Con estas imágenes vívidas ante mis ojos, la vergüenza me invadió mientras consideraba cuán minúscula era nuestra situación en verdad. Iván había entrado en el hospital con sus propios pies, sosteniendo con cuidado su dedo vendado y sonriendo un poco al considerar que más tarde podría alardear un poco de su experiencia con su hermano mayor. Y sin embargo, a pesar de las pequeñas sonrisas de bravuconería, mi corazón dolía y clamaba por alivio de la preocupación, el miedo, el trauma y el insomnio… por ahora ya estaba lo suficientemente familiarizada con la serie de emociones involucradas en un accidente y ya temía las pesadillas y el estrés de tratar la herida que vendrían después.

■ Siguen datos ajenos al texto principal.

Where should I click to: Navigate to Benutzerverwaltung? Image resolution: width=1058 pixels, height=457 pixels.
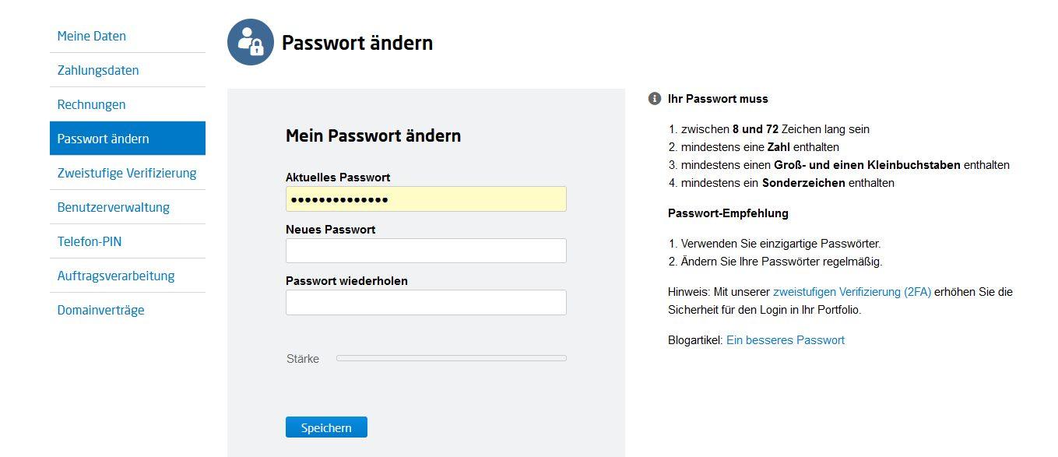click(x=114, y=207)
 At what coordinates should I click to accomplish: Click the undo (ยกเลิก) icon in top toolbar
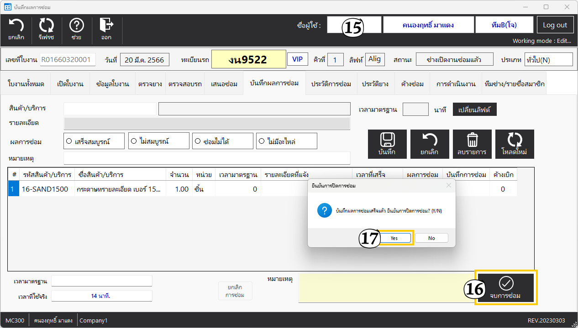[x=16, y=30]
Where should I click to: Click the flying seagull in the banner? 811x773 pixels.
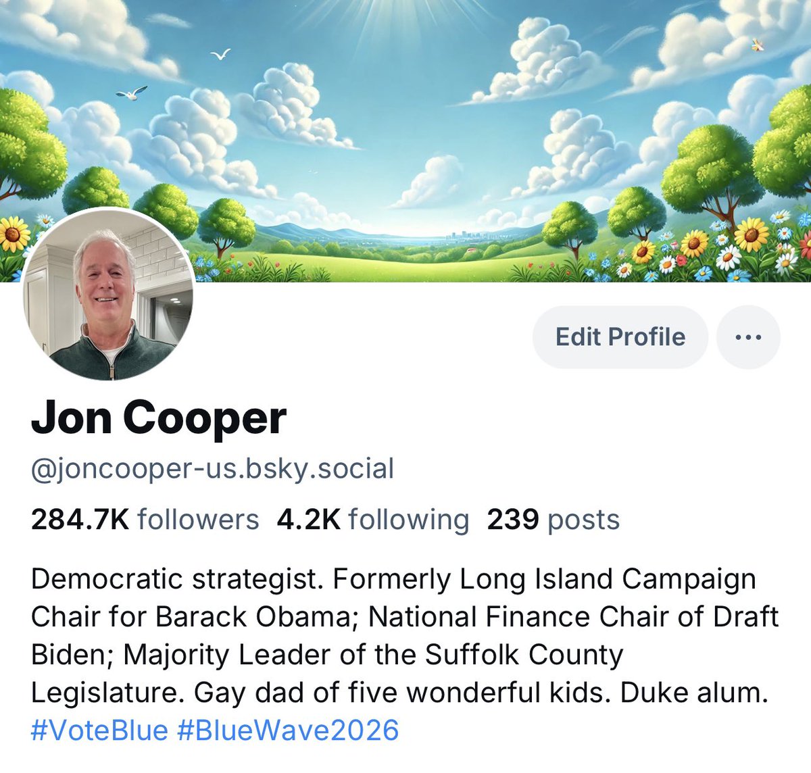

Pero aún así a Dios le importa; incluso cuando nuestra situación es menor en comparación con (llena el espacio), a él le importa. Para mí, Su amor se hizo evidente en el silencioso y tranquilizador apretón de manos de Jared de camino al hospital; en la sala de urgencias, el manejo seguro de la situación por parte del médico y su confianza para cortar, suturar y dar órdenes; en el sacrificio de vecinos-amigos que permanecieron en guardia hasta altas horas de la noche mientras nuestros otros hijos dormían tranquilamente en casa; en los ojos llenos de lágrimas de la señora que nos ayuda mientras abrazaba a Iván a la mañana siguiente y sobrellevaba un poco mi dolor.
Y Dios sana; la rápida curación de Iván nos ha asombrado a todos, y le damos gracias a Dios. Su dedo está un poco más rechoncho que antes, pero después de tres semanas, lo único que queda de la lesión es una pequeña costra, piel rosada y nueva, y una uña que falta.
Dios también sana los corazones, y este es un proceso que puede tardar un poco más de tres o cuatro semanas; él me está instando suavemente para que suelte, entregue y confíe en que él tiene en sus manos esta cosa que llamamos vida. Él se preocupa más profundamente de lo que puedo imaginar, pero él no promete orquestar el viaje de mi familia a través de la vida de acuerdo con lo que yo creo que es mejor. Él está escribiendo mi historia–tu historia–NUESTRA historia para que sea una epopeya que, ya sea a través de la risa o las lágrimas, al mirar atrás señale ineludiblemente a su fidelidad y amor. Y un día él redimirá cada lágrima con diamantes de gozo y cambiará nuestras escasas horas de sufrimiento por una eternidad de perfección.